This might be partly because conscientious individuals are less likely to take risks and react negatively to stress, but more likely to lead successful professional lives and be responsible about their health (79, 80, 81, 82).
Luckily, conscientiousness can be developed at any stage in life, even through steps as small as tidying up a desk, sticking to a work plan or being on time.
Bottom Line: Being conscientious is associated with a longer lifespan and fewer health problems in old age.
12. Drink Coffee or Tea
Both coffee and tea are linked to a decreased risk of chronic disease.
Just remember that too much caffeine can also lead to anxiety and insomnia, so you may want to limit your intake to the recommended 400 mg per day maximum, which is the equivalent of 4 cups of coffee or less (98, 99).
It's also worth noting that it generally takes 6 hours for caffeine's effects to subside.
Therefore, if you have trouble getting enough high-quality sleep, you may want to shift your intake to earlier in the day.
Bottom Line: Moderate consumption of tea and coffee may be beneficial for healthy aging and longevity.
13. Develop a Good Sleeping Pattern
A recent study reports that longevity is likely linked to regular sleeping patterns, such as going to bed and waking up around the same time each day (100).
Sleep duration also seems to be a factor, with both too little and too much sleep being harmful.
For instance, sleeping less than 5–7 hours per night is linked to a 12 percent greater risk of early death, while sleeping more than 8–9 hours per night could also decrease your lifespan by up to 38 percent (101, 102).

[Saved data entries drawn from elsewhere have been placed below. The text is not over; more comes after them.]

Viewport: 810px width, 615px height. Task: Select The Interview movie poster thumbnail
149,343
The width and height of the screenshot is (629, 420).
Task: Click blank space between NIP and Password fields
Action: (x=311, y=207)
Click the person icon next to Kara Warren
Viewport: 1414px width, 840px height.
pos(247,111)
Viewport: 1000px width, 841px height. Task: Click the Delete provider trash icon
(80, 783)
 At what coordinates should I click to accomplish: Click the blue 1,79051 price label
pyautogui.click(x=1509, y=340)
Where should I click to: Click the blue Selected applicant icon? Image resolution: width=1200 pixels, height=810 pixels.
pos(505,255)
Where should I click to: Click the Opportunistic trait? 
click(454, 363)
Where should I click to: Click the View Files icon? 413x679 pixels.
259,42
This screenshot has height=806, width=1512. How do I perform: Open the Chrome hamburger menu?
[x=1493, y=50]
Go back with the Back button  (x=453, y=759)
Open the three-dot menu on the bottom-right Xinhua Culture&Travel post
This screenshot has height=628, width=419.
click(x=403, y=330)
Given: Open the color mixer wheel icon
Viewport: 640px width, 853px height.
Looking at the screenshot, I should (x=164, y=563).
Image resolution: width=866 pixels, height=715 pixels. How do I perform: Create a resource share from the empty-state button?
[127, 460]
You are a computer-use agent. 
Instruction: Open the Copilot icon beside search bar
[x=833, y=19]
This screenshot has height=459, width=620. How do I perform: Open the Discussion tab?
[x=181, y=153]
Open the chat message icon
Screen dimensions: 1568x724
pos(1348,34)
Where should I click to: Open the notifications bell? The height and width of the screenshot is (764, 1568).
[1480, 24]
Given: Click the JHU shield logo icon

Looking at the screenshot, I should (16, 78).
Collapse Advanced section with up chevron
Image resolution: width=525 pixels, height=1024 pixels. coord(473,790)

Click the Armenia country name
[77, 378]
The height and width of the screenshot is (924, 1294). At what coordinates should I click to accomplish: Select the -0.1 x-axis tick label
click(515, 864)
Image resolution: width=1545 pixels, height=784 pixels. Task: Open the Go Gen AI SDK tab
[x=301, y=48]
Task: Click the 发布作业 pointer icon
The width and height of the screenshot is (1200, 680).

Researchers believe that getting too little sleep can promote inflammation and increase the risk of developing conditions such as diabetes, heart disease and obesity. These are all linked to a shortened lifespan (103, 104, 105, 106).
On the other hand, excessive sleep could be linked to depression, unemployment, low physical activity and undiagnosed health conditions, all of which may negatively affect lifespan (107).
Bottom Line: Developing a sleep routine that includes 7–8 hours of sleep each night may help you live longer.
Take Home Message
Longevity is partly determined by genetics. However, a large part of how long you live remains within your control.
If you want to reach old age, then make sure to give these tips a try.
This article was reposted from our media associate Authority Nutrition.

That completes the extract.